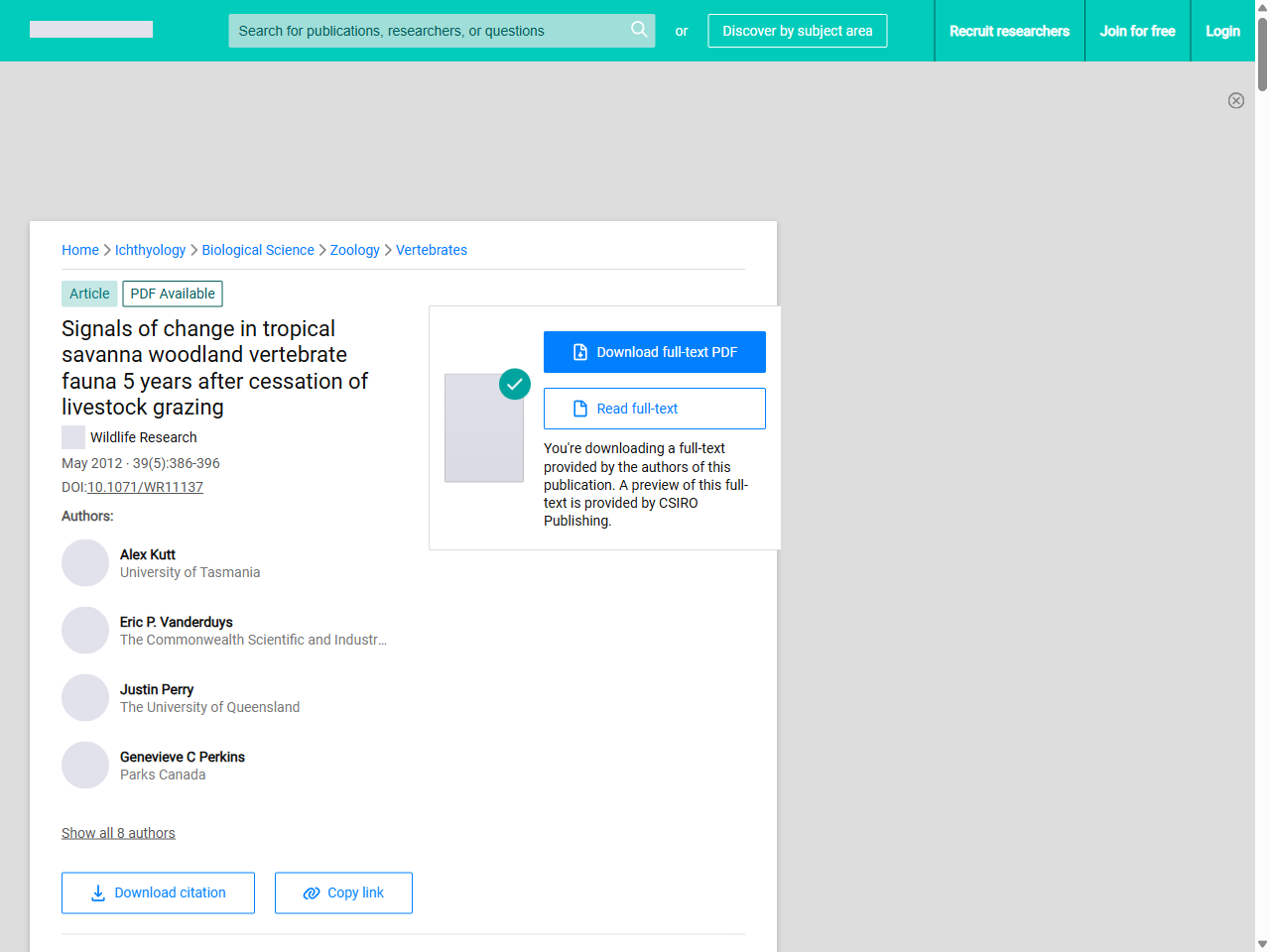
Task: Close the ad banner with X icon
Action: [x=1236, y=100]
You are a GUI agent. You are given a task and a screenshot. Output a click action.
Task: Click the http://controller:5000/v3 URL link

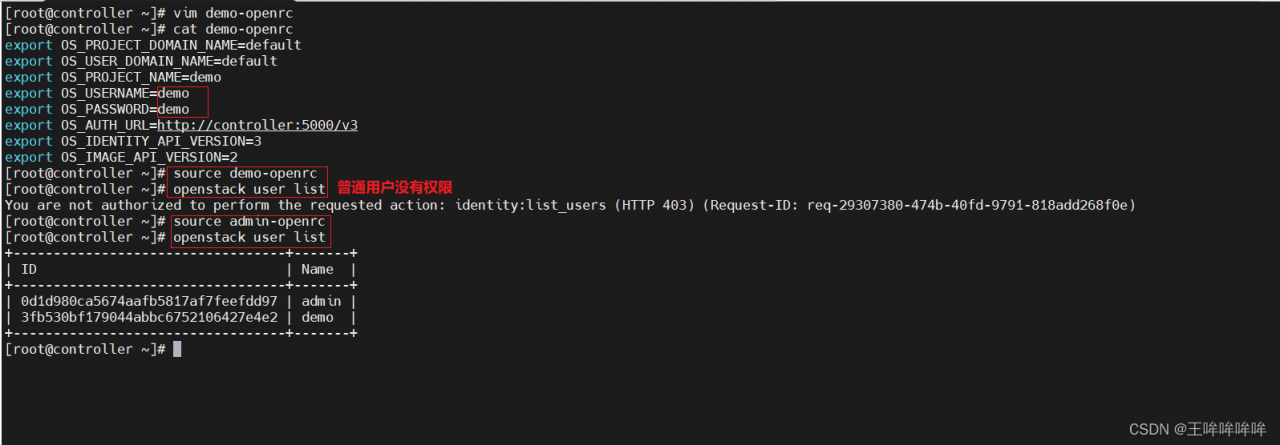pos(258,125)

- - -

Please give a word-for-word transcript of the lines from the one holding "You are a GUI" through the final line of the entries, both ends kept, with no pictures.

• **Task answer**:
You are a GUI agent. You are given a task and a screenshot. Output a click action.
Task: Click the http://controller:5000/v3 URL link

pos(258,125)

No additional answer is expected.